Cromwell has only a finite amount of resources at its disposal. WDL workflows allow scattered tasks to be run a huge number of times with very simple syntax. This makes it easy for a very small number of workflows to hog all of the resources of Cromwell, forcing all other workflows (even a simple 'hello_world') to wait in line behind them. Sometimes that's exactly what you want, but often you would like Cromwell to remain responsive to new users' small workflows even while continuing to process production workflows from established users.
Cromwell 35 provides new ways of stopping one workflow or group of workflows from locking out everyone else by introducing hog factors, hog groups and hog limits. This page describes what they are and how they work.
The Hog Group is a way of grouping workflow from different submissions together to restrain their overall resource usage as a whole.
- Every top-level workflow is assigned to a hog group when Cromwell receives it.
- Exactly how this happens is configurable.
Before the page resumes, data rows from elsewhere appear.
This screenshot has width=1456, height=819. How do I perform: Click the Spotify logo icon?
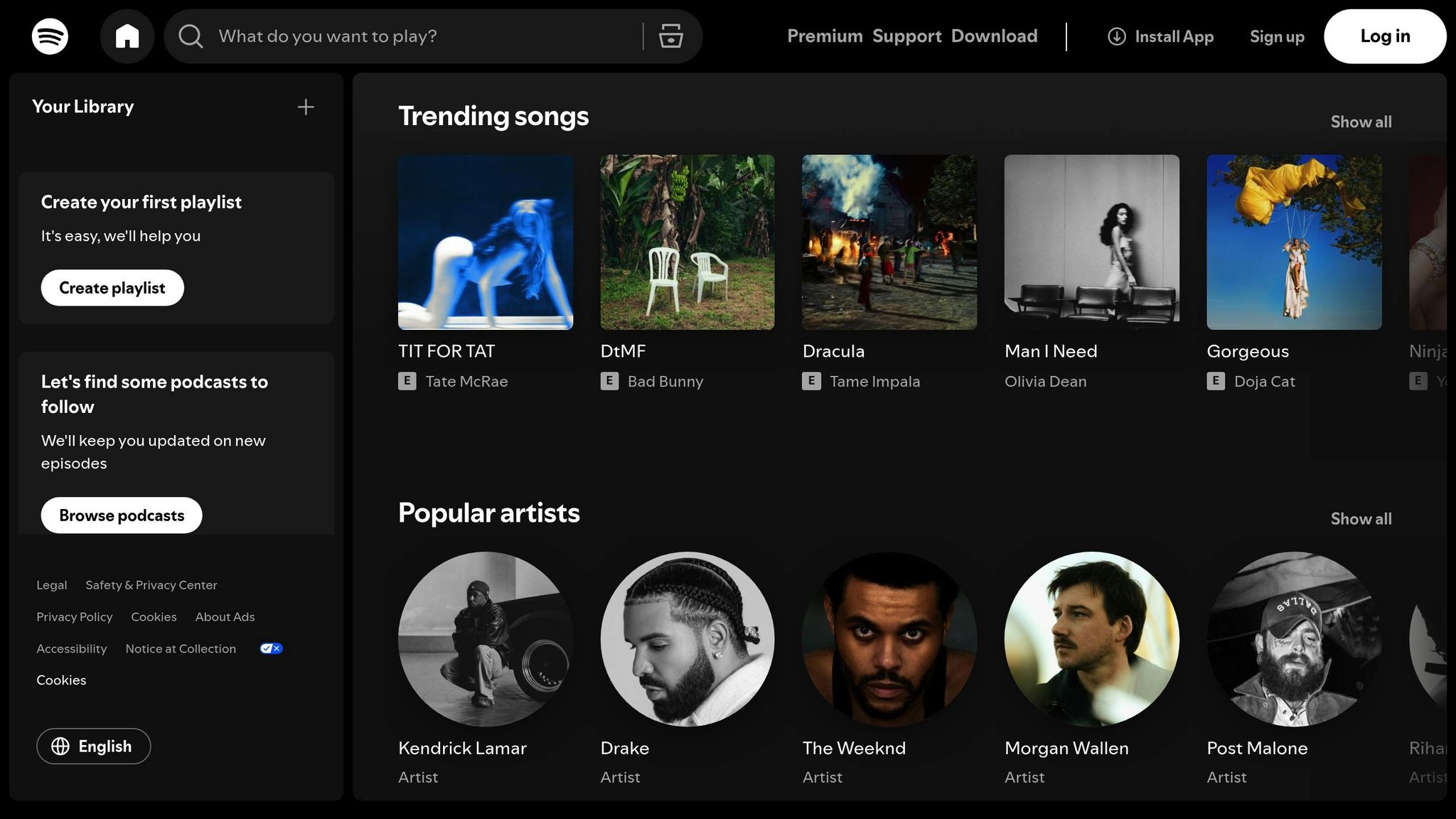[x=50, y=36]
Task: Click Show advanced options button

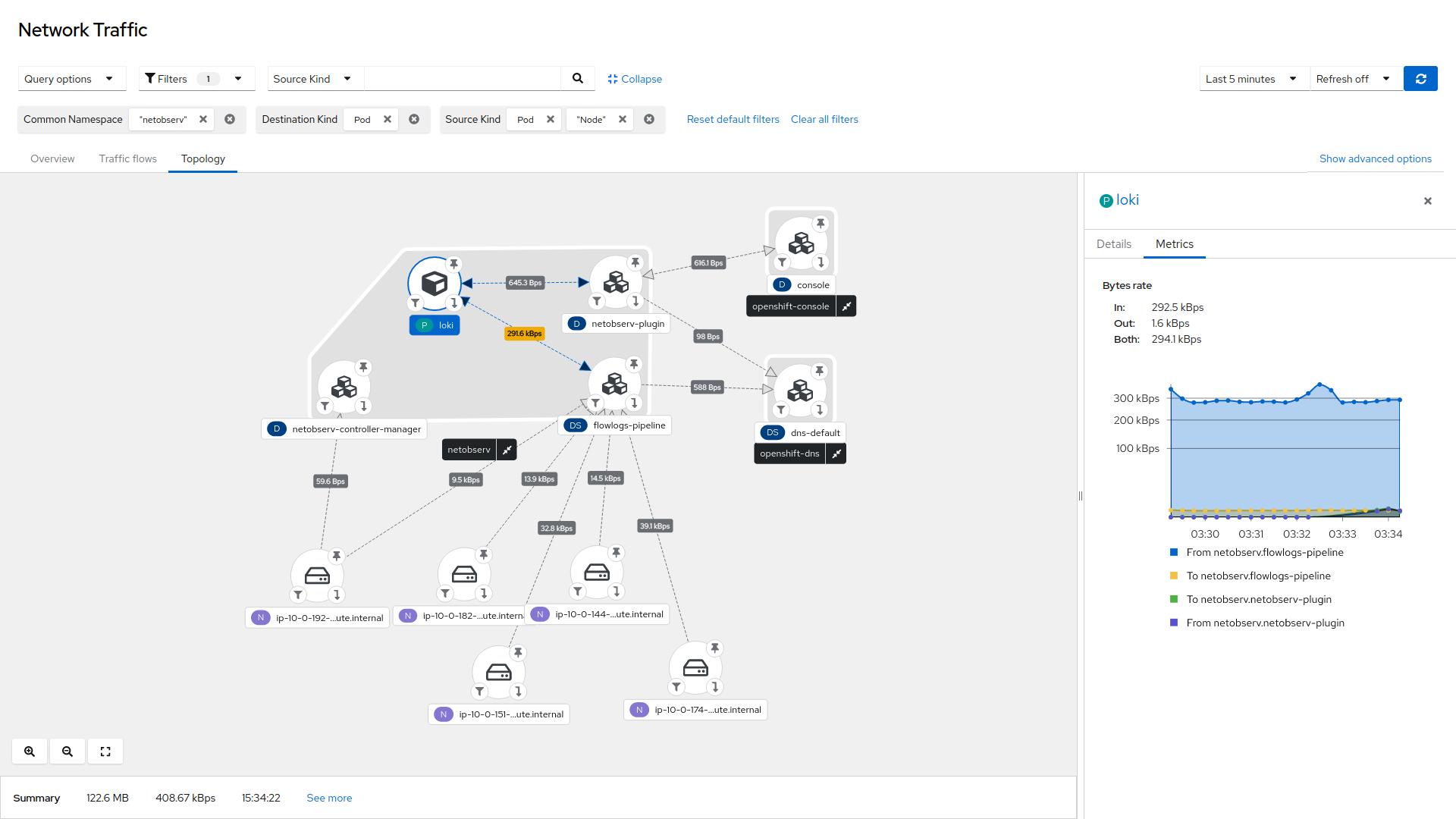Action: pos(1375,158)
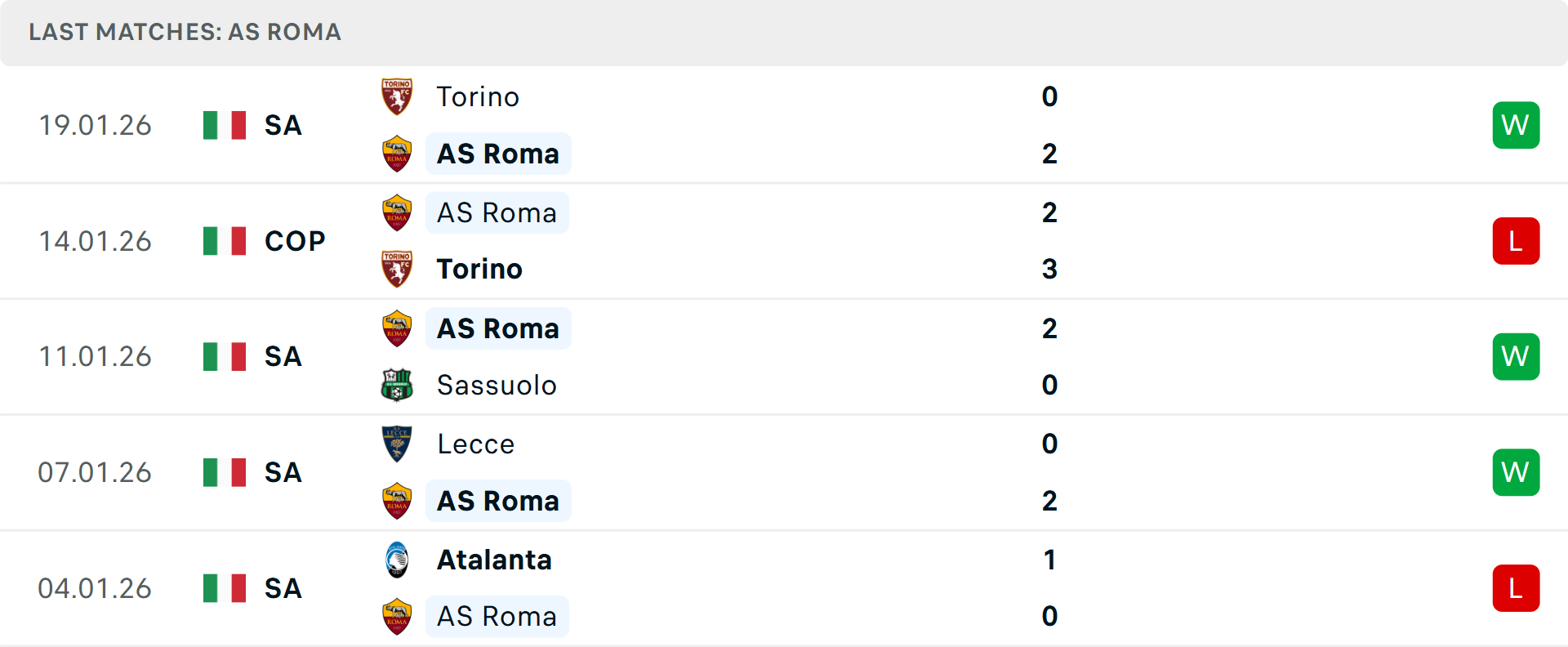The width and height of the screenshot is (1568, 647).
Task: Collapse the LAST MATCHES: AS ROMA header
Action: 185,33
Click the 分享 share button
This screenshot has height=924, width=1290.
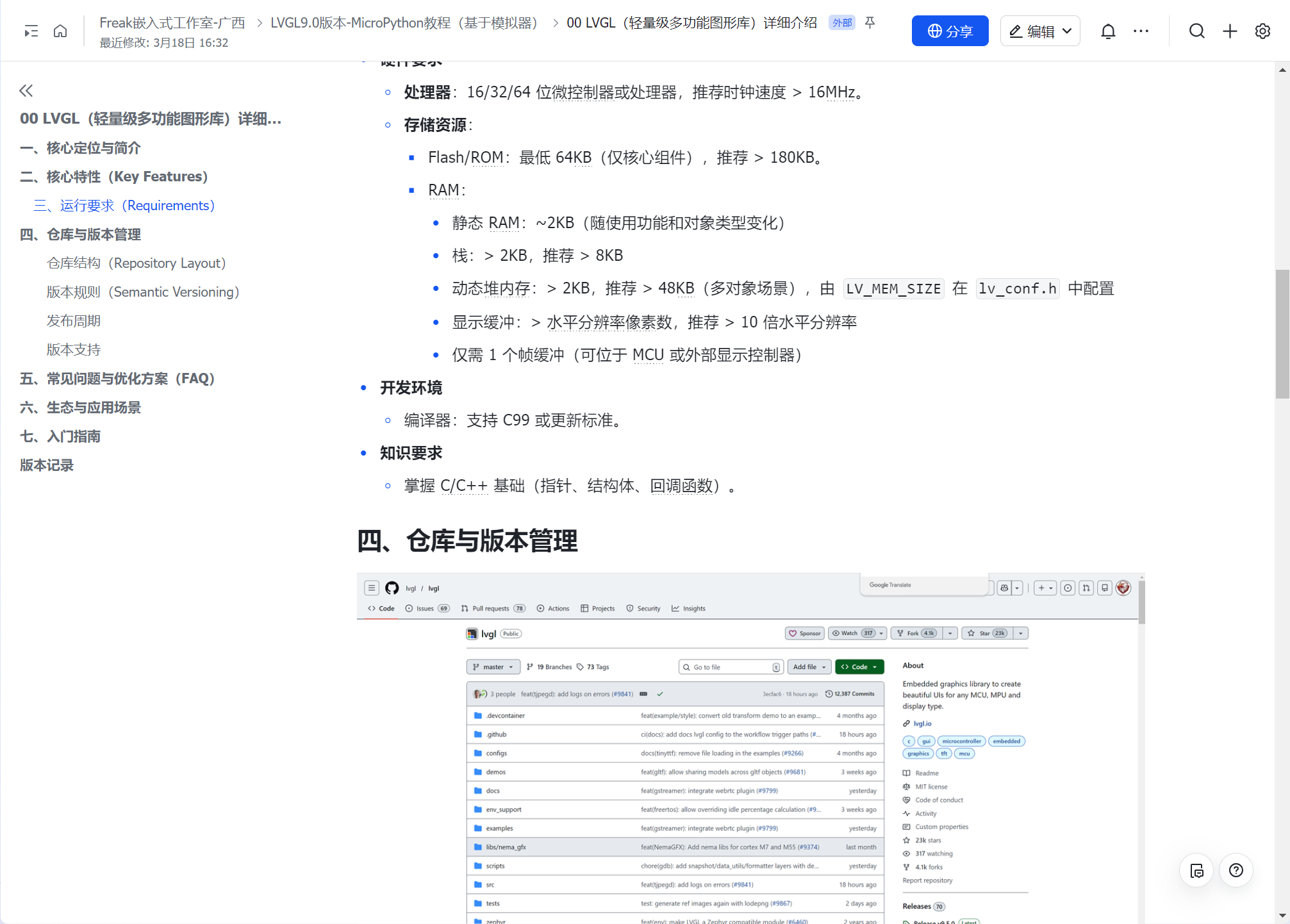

- Every sub-workflow or call started by a workflow is associated with the same hog group as its parent workflow.
- Multiple top-level workflows can be assigned to the same hog group to allow them to be grouped together.
- Every workflow is assigned to a hog group when submitted.
- Every hog group may have many workflows assigned to it.
The hog factor is an integer greater than or equal to 1. It represents a trade-off between:
- Fully utilizing all resources available to Cromwell to complete jobs, for as long as there are jobs to be processed.
- Reserving resources for requests from other hog groups - even if we have jobs waiting to run that could be using them.
Here are a few mental models which might be helpful to thinking about the hog factor:
- A hog factor of 2 means that "2 greedy users would be able to hog the entire resources of Cromwell"
- A hog factor of 100 means "any 1 group is only ever allowed to use 1/100th of the resources of the total Cromwell server"
A Hog Limit is how much of a given resource a hog group is allowed use. Hog limits are not set directly; they are values that Cromwell calculates internally. For example, a single hog group may be limited by Cromwell to a hog limit of 200 jobs per group. Therefore no matter how many workflows, sub-workflows, and jobs are queued in a greedy hog group, the whole group is limited to 200 concurrent running jobs.
Cromwell accepts the following configuration values for hog factors in the
hog-safety stanza of
system in the configuration
hog-factor = 1
workflow-option = "hogGroup"
token-log-interval-seconds = 0
Additionally, you can override system-level hog-factor on a backend level, by setting it in the particular backend configuration like this:
Setting a hog-factor
The hog factor option sets the integer described in the Hog Factor section above.
The default value is
1 (which is equivalent to not limiting by hog group).
Assignment of hog groups
Within the configuration file, you can specify the workflow option that will determine the hog group. The default is
hogGroup. So if a workflow arrives with the following workflow options file, Cromwell will assign
hogGroupA as the
workflow's hog group:
- Any workflow option value can be used so long as it is a simple
- You can come up with a new field and set it specifically for assigning hog groups.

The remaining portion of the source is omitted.